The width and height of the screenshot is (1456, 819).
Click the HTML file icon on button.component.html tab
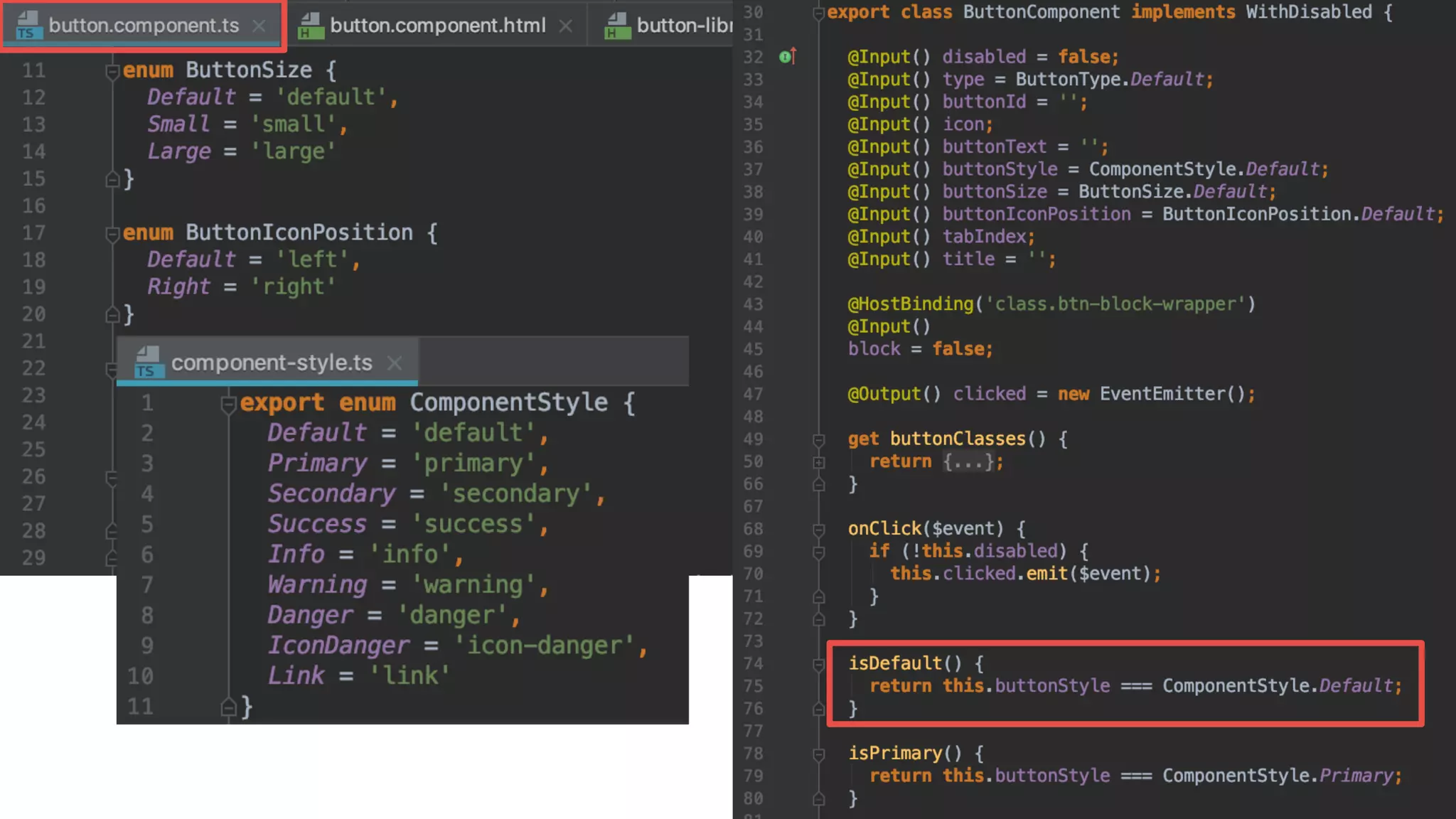tap(311, 26)
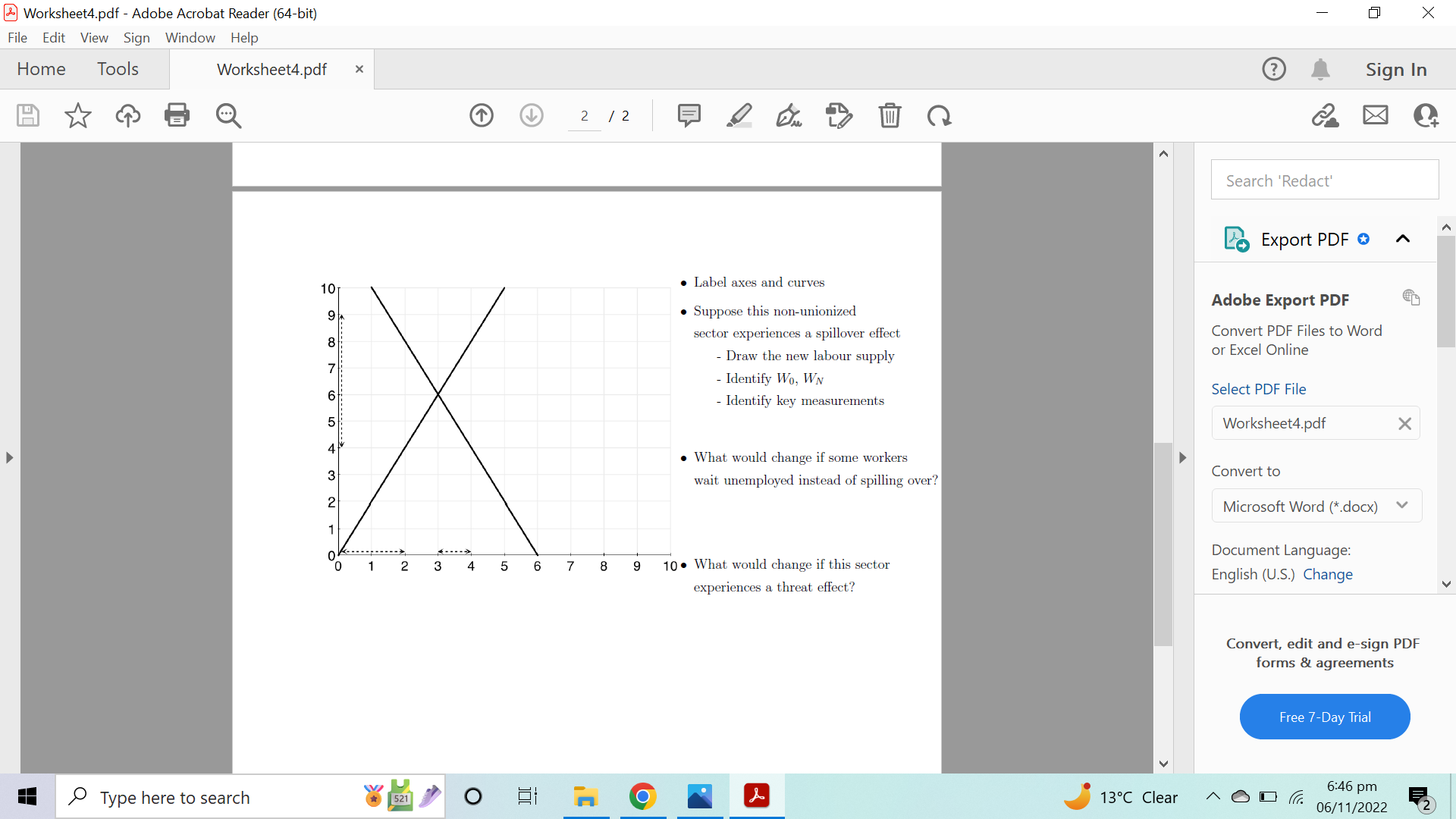
Task: Collapse the Export PDF panel
Action: pyautogui.click(x=1402, y=239)
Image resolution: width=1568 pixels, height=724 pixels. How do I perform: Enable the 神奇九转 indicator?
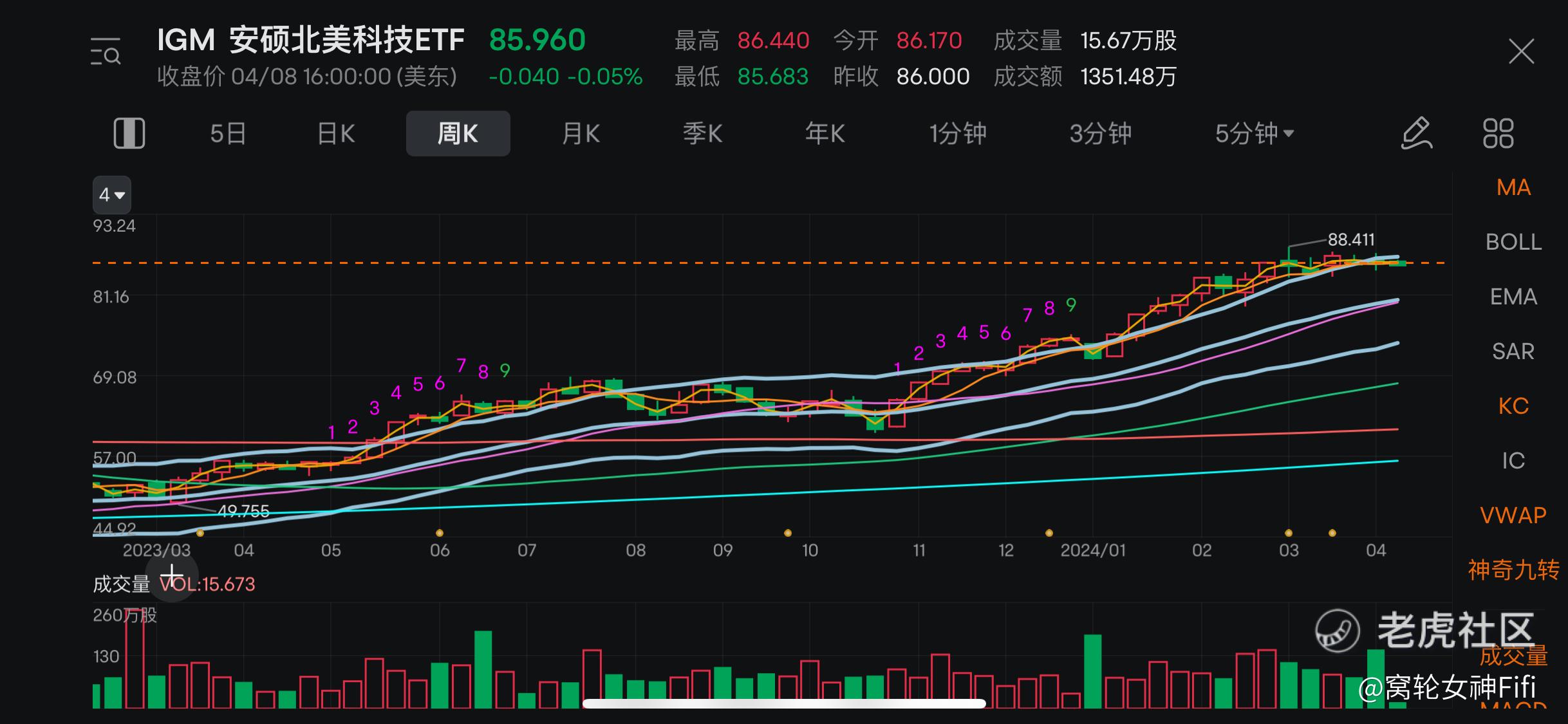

**WHAT THIS TASK INVOLVES**
Gather each line of the listing that holds the string "height".

**YOUR SOLUTION**
The width and height of the screenshot is (1456, 819).
Image resolution: width=1568 pixels, height=724 pixels. How do I perform: Enable the 神奇九转 indicator?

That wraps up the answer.